Data —

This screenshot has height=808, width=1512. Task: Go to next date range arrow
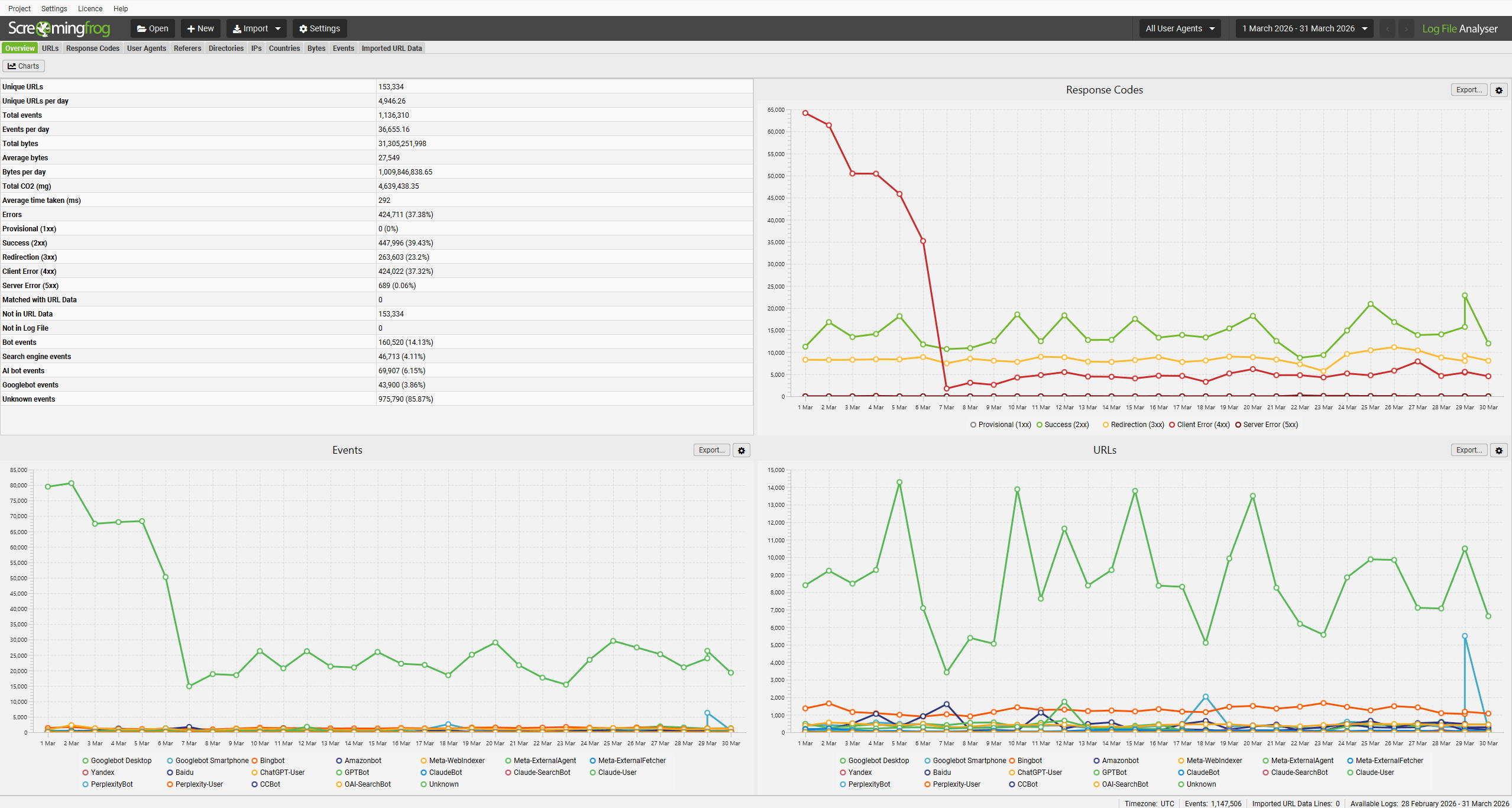pos(1406,28)
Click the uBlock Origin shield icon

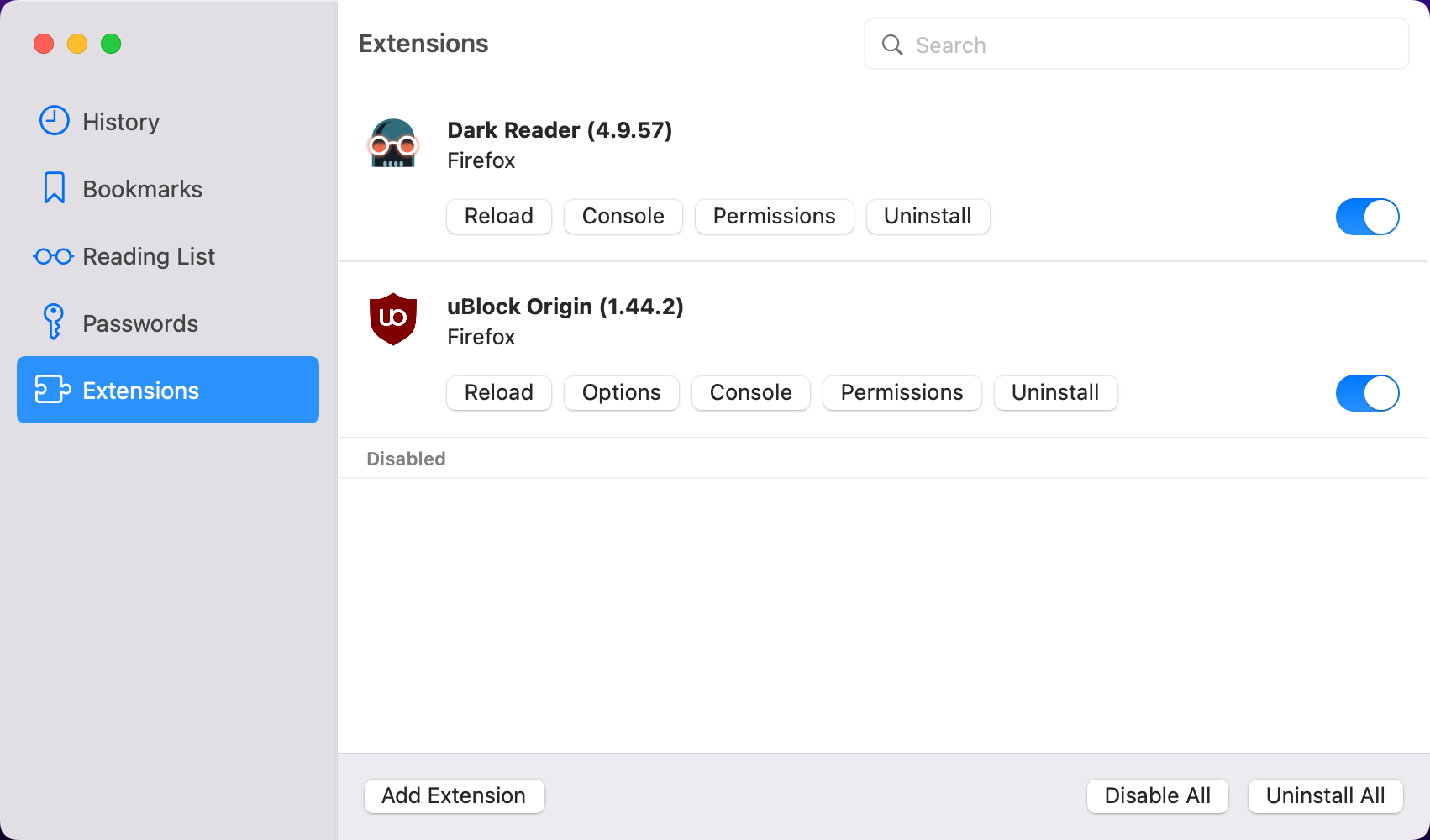(x=393, y=319)
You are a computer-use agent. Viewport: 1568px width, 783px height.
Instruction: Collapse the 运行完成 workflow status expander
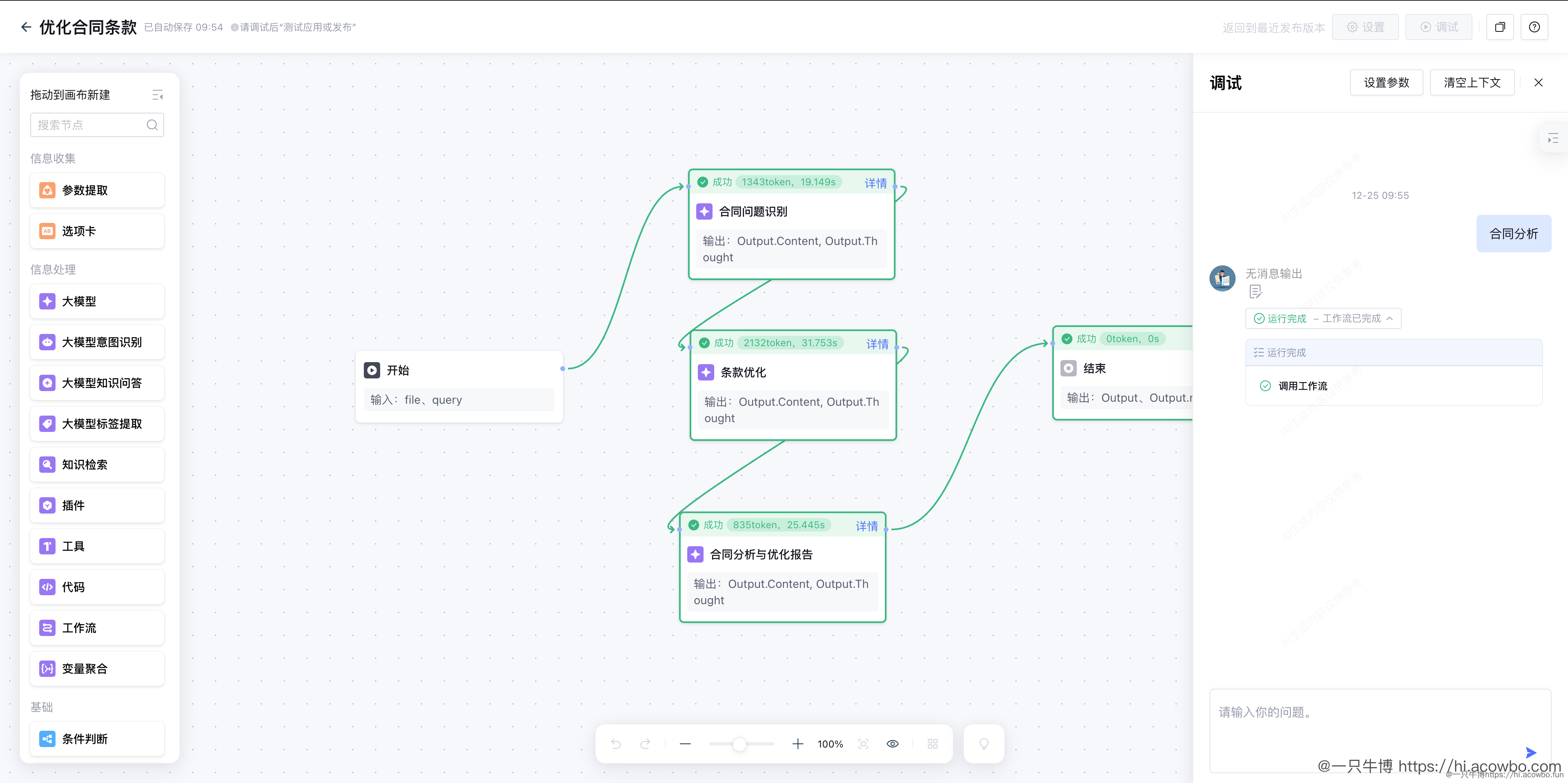point(1390,318)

What you should do — Lines before the one containing "You are a computer-use" are not wanted; repeat that line and the rest of the listing exactly, leaving out pictures.

Exercise response —
You are a computer-use agent. Viewport: 1568px width, 783px height.
Instruction: Collapse the 运行完成 workflow status expander
point(1390,318)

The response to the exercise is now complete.